Caught on Video Forever
Like so many news stories, the one about Kelly Pocha was big for a few days and then disappeared. Pocha was the woman who went on a racist rant last spring in a Denny's restaurant and it was caught on video.
The last we heard from Pocha, she had been given her job back, but I recently learned she's now left her position at Cranbrook Dodge. That hasn't been reported anywhere in the media.
What happened to Pocha, and many others for that matter, makes me wonder what the punishment should be for people who do these things, or do something stupid in social media.
The Denny''s Racist Rant
In case you missed the story, or have forgotten the details, here’s what happened.
On April 21 of this year Pocha and her husband were in Lethbridge. She admits she had been drinking and late that Saturday night they went to a Denny’s to have something to eat. Kelly felt a group of men at the next table were staring at her, an argument started and one of the men recorded it on video.
Here’s a portion of a news report from when it happened.
Fired, Rehired and Then Gone Again
In less than 48 hours, Pocha was identified as the Controller of Cranbrook Dodge. When management got word of what happened and also likely got some negative feedback from customers, they fired her. Owner Dave Girling simply said “It was the right thing to do.”
Lo and behold, in June it was reported in the media that Pocha got her job back at Cranbrook Dodge. Ownership wouldn’t say why, but labour lawyers quoted in the media speculated the dealership likely changed its mind when it found out how expensive it would have been to fire her legally, or in other words, with compensation.
I was recently doing research on Pocha’s story to include it as a short case study in my Surviving a Social Media Meltdown keynote presentation that I do at conferences. I scanned the Cranbook Dodge website to see if she was still there, but another person was now identified as the dealership’s Controller.
I called Cranbrook Dodge and talked to owner Dave Girling. I told him who I was, what I do for a living and why I was calling. He confirmed that Pocha was no longer at the dealership. When I asked him if he could explain why, he told me it was none of my business and the company has decided to move on from the situation and wouldn’t be commenting further.
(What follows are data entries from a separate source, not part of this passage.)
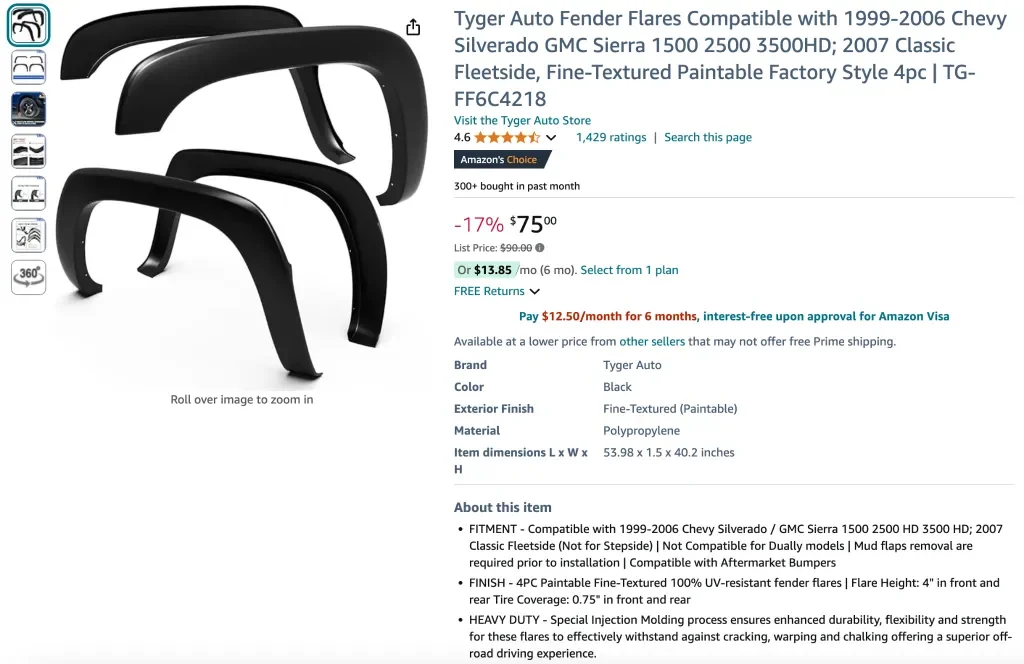The width and height of the screenshot is (1024, 664).
Task: Visit the Tyger Auto Store link
Action: [x=522, y=121]
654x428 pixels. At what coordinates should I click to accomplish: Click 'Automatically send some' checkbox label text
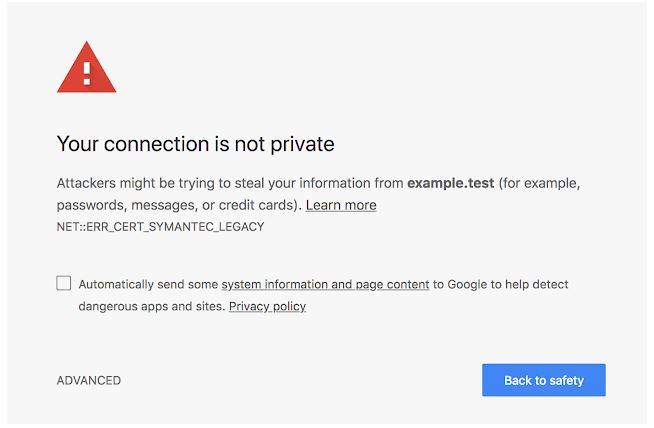(x=148, y=284)
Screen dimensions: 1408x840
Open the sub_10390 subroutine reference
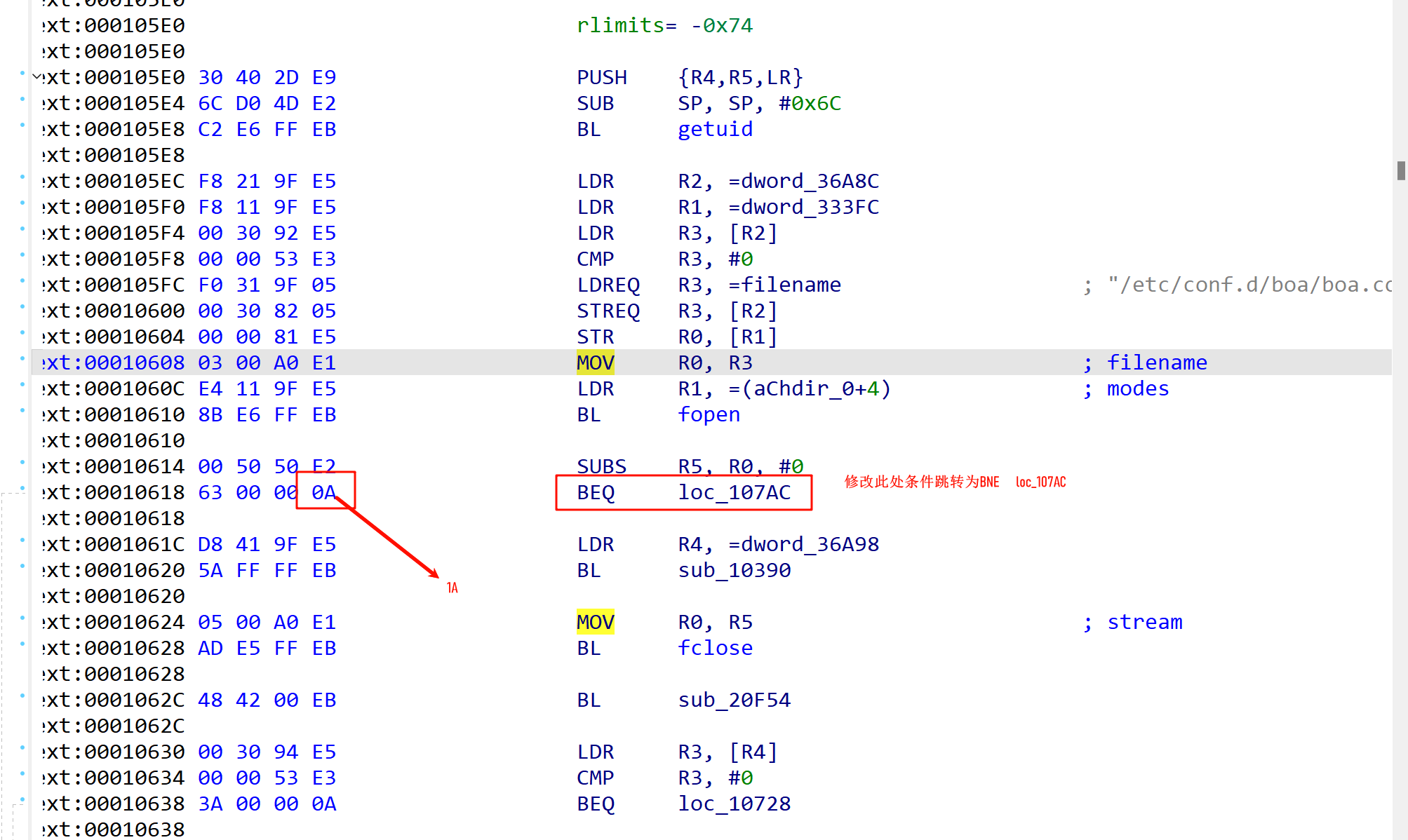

This hasn’t been reported anywhere in the media that I’m aware of, although her return to the dealership was widely reported last spring. Perhaps it will still make the media somewhere now that I’m mentioning it in this blog.
Does the Punishment Fit the Crime?
It would be nice to know the reasons behind Pocha’s departure, but until some digging takes place by reporters we’ll be left to speculate (another reason why the media is important.)
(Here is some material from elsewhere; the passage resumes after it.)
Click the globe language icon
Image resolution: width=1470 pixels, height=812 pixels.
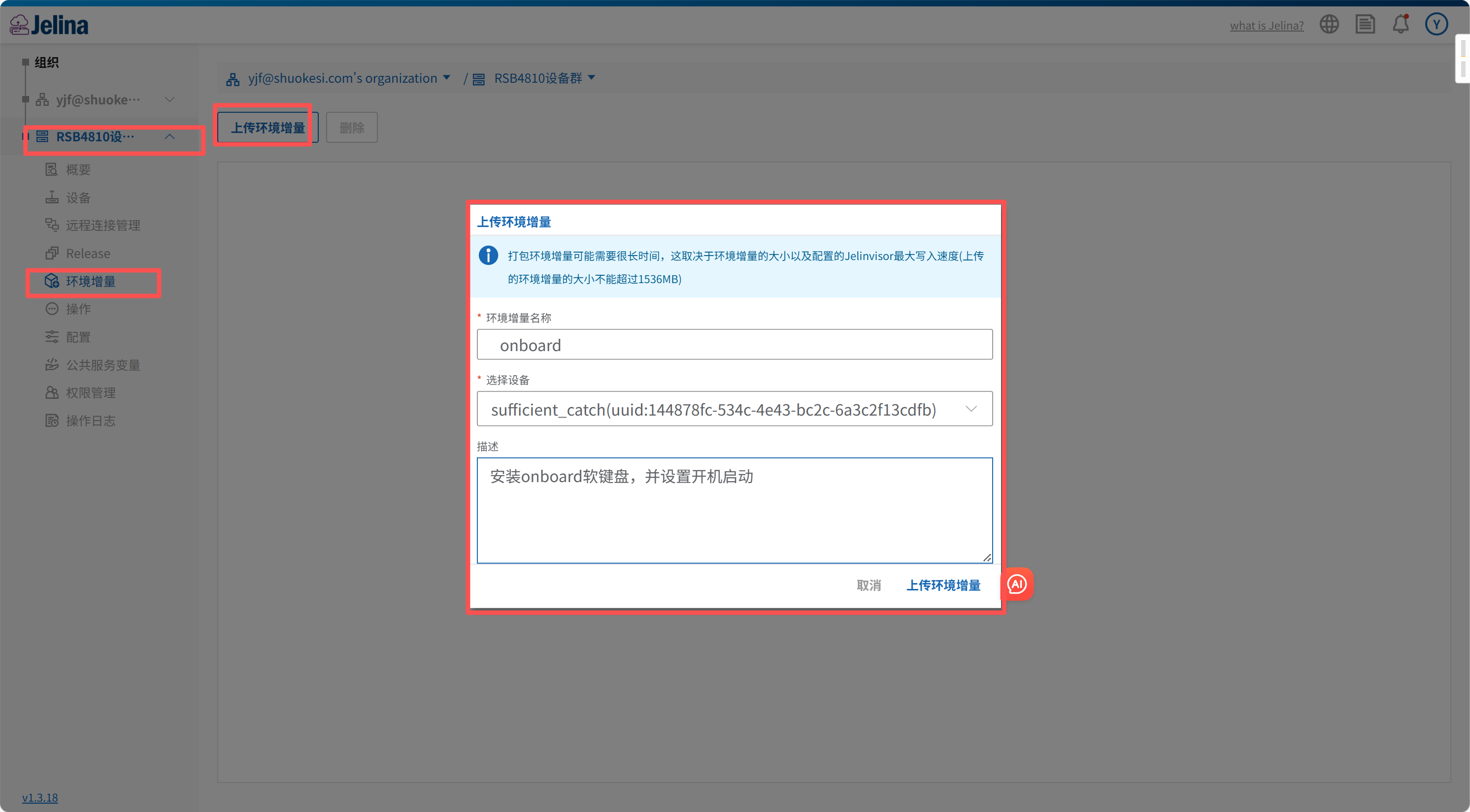pyautogui.click(x=1330, y=24)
It would be reasonable to think that Pocha’s return wouldn’t have been easy for her, many of her fellow workers and the dealership itself. I saw a lot of the reaction in social media when she was fired and the decision was widely applauded.
That’s understandable. The video is pretty damming. Pocha told the media “I’m not that kind of person,” but in the video she clearly was that kind of person and that’s all people need to see.
This is just another lesson to illustrate the power of video and social media. If companies don't have a written social media policy, they should.